§ Document section
━━━━━━━━━━

Showing posts with label Arahura Marae. Show all posts
Showing posts with label Arahura Marae. Show all posts

Monday, August 2, 2010

A Bay of Plenty Discovery


The day I left Tauranga in the Bay of Plenty on my recent travels around New Zealand, I took my time, dawdling first in the lovely, little seaside village of Maketu before carrying on to sunny Te Puke.


I was so distracted by my thoughts about Maketu - and how much I loved the place - that as I drove out of Te Puke I almost missed this marae - Tuhourangi Marae. If it hasn't been for the bright school gateway on this Te Kura Kaupapa Maori, I would have sailed straight past.
The gate is a memorial, unveiled in 1948, to Maori soldiers killed in battle. It was when I was walking back to my car after photographing the gate that I looked up and saw the marae in straight in front of me across the busy highway. I took these shots from there. I haven't hadd time to find out anything about the marae, other than it sits in the Rohe of Waiariki/Te Arawa. If any readers can enlighten me further please leave a comment.

Sunday, July 11, 2010

Architecture - Traditional and Contemporary.


There's something wonderfully unexpected about coming upon a Marae in the middle of highrise architecture.


That's what I thought when I spotted Auckland University's Nga Wai o Horotia Marae, dwarfed by the towering highrise on Symonds Street in Auckland a few weeks ago. Wonderful iron gates of a contemporary design too - I wonder who designed those?

━━━━━━━━━━

§ Supplied data
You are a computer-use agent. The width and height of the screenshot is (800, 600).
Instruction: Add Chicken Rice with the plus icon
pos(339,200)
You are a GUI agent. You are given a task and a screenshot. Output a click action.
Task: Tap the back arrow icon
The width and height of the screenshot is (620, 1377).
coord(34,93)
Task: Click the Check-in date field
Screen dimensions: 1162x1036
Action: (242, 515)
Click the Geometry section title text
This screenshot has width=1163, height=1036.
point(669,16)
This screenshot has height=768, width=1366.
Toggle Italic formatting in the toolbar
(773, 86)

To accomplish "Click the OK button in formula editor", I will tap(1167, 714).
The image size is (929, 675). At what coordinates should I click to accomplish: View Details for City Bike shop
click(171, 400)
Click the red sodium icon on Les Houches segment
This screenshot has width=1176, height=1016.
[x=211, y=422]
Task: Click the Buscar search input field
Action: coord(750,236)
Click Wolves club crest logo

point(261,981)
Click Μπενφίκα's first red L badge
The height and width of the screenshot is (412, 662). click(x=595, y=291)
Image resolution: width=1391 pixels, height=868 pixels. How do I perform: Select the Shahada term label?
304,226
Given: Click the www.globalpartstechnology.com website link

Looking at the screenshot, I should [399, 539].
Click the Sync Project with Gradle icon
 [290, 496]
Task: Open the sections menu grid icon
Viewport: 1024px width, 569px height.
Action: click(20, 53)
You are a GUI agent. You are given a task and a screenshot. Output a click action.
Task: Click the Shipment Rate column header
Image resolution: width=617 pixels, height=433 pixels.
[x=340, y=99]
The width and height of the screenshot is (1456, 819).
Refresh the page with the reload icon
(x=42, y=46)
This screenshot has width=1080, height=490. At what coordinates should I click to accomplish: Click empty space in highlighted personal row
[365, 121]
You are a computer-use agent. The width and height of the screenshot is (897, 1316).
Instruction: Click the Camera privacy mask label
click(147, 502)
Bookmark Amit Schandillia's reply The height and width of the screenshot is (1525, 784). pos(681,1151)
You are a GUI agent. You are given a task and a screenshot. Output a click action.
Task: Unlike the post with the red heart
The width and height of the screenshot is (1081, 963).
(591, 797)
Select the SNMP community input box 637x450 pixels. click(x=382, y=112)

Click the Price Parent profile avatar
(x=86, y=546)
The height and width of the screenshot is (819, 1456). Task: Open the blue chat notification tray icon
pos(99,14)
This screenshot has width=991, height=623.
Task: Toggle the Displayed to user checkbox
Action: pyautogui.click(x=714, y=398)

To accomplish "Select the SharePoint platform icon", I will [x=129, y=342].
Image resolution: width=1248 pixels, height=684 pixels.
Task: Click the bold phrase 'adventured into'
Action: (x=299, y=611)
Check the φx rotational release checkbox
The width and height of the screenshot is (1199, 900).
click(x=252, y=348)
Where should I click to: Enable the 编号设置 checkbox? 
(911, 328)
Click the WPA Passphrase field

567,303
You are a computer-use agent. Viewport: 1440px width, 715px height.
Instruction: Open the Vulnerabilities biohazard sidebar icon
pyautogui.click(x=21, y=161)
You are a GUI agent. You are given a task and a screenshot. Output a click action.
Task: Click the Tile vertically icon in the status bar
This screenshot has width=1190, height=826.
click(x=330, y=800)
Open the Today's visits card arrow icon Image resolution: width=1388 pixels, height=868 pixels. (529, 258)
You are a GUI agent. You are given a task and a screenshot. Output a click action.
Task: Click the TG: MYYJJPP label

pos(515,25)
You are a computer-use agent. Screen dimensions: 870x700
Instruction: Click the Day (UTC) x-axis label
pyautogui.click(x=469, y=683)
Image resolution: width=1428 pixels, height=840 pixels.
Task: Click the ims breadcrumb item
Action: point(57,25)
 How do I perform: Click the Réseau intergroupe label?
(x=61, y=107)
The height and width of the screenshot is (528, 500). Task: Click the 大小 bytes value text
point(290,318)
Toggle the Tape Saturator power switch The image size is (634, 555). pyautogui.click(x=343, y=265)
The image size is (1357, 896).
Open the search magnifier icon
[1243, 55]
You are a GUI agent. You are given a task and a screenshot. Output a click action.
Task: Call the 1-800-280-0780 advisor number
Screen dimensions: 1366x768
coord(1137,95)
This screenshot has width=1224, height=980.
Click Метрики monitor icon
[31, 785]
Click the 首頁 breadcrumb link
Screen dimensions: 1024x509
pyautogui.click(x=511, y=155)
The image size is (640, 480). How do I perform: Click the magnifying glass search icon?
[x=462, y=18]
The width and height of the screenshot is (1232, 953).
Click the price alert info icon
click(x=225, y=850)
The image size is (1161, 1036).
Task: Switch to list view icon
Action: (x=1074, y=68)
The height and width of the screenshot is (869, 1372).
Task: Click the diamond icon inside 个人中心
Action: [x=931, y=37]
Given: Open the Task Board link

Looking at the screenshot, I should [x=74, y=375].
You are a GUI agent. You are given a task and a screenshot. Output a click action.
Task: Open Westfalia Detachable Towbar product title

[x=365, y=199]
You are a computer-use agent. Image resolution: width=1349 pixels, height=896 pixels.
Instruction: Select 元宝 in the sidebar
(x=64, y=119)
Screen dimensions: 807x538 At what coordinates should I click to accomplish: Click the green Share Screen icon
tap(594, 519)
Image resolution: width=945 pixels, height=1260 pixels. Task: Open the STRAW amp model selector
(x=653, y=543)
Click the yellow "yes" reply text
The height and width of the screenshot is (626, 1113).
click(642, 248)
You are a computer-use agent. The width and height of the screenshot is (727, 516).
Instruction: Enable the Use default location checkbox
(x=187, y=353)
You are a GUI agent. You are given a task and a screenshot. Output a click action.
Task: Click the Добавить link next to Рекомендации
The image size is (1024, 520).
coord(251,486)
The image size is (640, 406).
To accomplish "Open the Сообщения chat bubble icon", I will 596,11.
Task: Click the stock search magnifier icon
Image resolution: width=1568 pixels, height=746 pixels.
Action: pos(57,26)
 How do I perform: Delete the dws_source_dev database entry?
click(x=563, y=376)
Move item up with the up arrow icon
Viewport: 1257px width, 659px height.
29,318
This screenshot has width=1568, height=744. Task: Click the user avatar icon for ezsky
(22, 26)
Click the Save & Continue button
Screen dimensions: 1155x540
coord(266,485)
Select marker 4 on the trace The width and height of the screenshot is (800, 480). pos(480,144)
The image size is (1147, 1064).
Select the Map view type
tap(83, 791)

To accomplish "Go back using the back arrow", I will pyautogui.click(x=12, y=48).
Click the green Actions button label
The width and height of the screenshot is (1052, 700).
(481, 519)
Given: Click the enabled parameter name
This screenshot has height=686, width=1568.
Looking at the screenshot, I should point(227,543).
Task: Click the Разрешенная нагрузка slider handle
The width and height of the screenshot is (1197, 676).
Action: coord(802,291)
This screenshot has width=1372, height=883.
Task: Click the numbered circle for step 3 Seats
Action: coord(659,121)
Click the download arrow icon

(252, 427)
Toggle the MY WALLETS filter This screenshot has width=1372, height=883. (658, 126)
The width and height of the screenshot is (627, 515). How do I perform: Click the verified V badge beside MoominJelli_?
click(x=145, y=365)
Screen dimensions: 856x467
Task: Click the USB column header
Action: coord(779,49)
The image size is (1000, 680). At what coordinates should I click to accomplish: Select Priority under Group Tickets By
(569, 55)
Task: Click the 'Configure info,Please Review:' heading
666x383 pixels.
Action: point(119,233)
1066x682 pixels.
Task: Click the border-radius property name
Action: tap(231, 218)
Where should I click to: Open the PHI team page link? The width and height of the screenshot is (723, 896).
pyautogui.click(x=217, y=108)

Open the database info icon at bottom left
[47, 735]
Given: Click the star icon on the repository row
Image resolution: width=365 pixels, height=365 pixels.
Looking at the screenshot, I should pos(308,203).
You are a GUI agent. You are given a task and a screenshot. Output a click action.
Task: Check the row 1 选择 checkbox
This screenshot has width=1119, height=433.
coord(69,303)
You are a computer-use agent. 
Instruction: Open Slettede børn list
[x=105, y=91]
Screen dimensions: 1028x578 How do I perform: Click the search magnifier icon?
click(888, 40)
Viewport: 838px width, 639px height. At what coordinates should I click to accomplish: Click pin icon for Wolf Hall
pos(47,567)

━━━━━━━━━━

§ Set of tasks
(a) In the blog posts, what year was the memorial school gate near Tuhourangi Marae unveiled?
(b) Reproduce the stretch of the blog posts from "The day I left" through "sailed straight past.".

§ Responses in order
(a) 1948

(b)
The day I left Tauranga in the Bay of Plenty on my recent travels around New Zealand, I took my time, dawdling first in the lovely, little seaside village of Maketu before carrying on to sunny Te Puke.


I was so distracted by my thoughts about Maketu - and how much I loved the place - that as I drove out of Te Puke I almost missed this marae - Tuhourangi Marae. If it hasn't been for the bright school gateway on this Te Kura Kaupapa Maori, I would have sailed straight past.